Lembranças bizarras e inexplicáveis às vezes incomodam, porque sempre voltam e não têm respostas. A amiga, intrigada, confidenciou-me: Quatro vezes encontrei um amigo ou amiga, que há muito não via. O primeiro, surpreendido por mim, em sua sala de trabalho, estava conturbado, estranho e explodiu, gritando que eu fechasse a porta e o deixasse só. A segunda, em um encontro casual, conversou longamente comigo, fazendo confissões íntimas e totalmente inesperadas. O terceiro, na rua, de repente, parou-me, olhou—me expressivamente com seus grandes olhos azuis, como se quisesse falar-me algo importante. Ao aproximar uma pessoa, ele se retraiu e seguiu seu caminho. E o último. Pediu-me que conversasse com ele, logo, sem muita demora. Eu não pude fazê-lo. Todos os quatro, após nosso encontro, morreram, no dia seguinte. E o mistério reinou para sempre.

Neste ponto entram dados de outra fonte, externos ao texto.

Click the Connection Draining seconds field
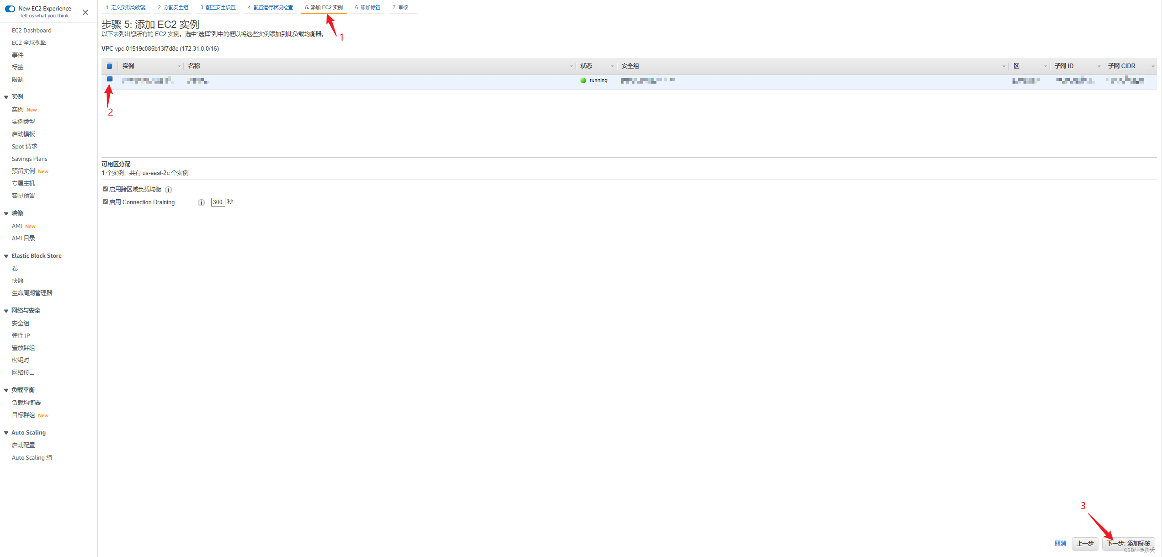Screen dimensions: 1162x557 218,202
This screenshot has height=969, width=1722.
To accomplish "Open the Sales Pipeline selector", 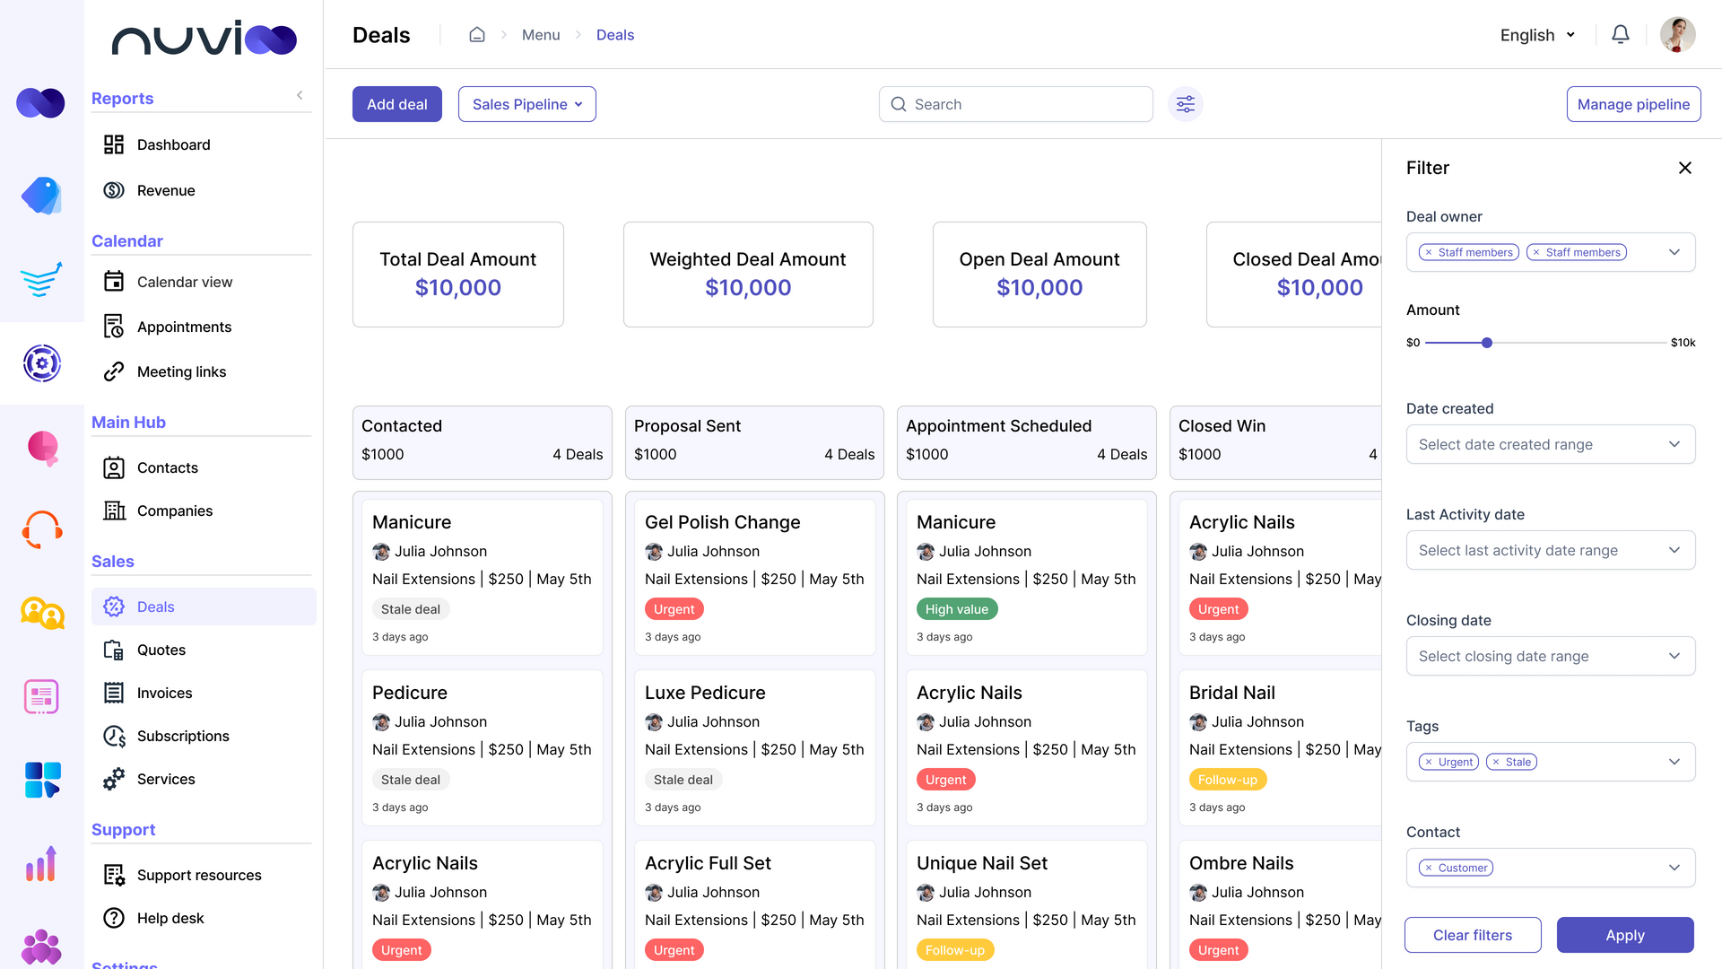I will pos(526,104).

E outros fatos que não se explicam? Eu dava aula em um Colégio, no terceiro andar. Âs dezoito horas, os alunos se foram e o funcionário, pensando que eu também já tinha descido, apagou todo o prédio. Antes que eu o chamasse para acender a luz, percebi, encantada, a luz forte pelo vitrô. De fora, a árvore alta, aos pés da qual, pouco tempo antes, durante um movimento de greve, Glaura, nossa colega, tivera uma síncope e morrera ali mesmo. As folhas da árvore farfalhavam agitadas, senti a impressão nítida muito forte, da presença de Glaura. Cheguei a dizer alto seu nome... Não tive medo. Pelo contrário, experimentei uma enorme alegria, como se fora escolhida para o breve contato.
 Recentemente, um amigo me contou que vivenciara uma experiência muito estranha. Ele trabalhara em um manicômio e uma noite, muito tarde, ao entrar no banheiro coletivo, todas as torneiras começaram a jorrar. Logo após, também os chuveiros abriram –se, despejando água com abundância. E ele, muito espiritualizado, sem medo, sorriu o disse alto: “Se querem brincar comigo, é bom parar!”. Ao mesmo tempo, fecharam-se as torneiras e os chuveiros. Ele me narrou isto, porque na véspera, ao adentrar no mesmo local, sentiu pequenos beliscões no braço direito. Disse-me que não se preocupou, porque se fosse no esquerdo, era mais perigoso... Não entendi a explicação e o mistério continuou para nós dois.
São tantas coisas inexplicáveis! O amigo medium, quando entrou pela primeira vez em meu apartamento. “Que delicioso perfume de rosas!”, ele exclamou. Eu, sempre meio cética, nada disse. Penso que tudo é mistério, as premonições, as telepatias. E as superstições? Não estarão alicerçadas em alguma verdade?
No fundo, até a fé. Os Livros Sagrados afirmam que é preciso crer sem comprovações. O pobre São Tomé foi repreendido, porque queria sentir algo palpável, comprovando a ressurreição do Mestre. Quantas vezes temos que acreditar, sem meter a mão nas chagas da vida? Por isso e muito mais, fico com Cervantes: Yo no creo en  brujas, pero que las hay, las hay”.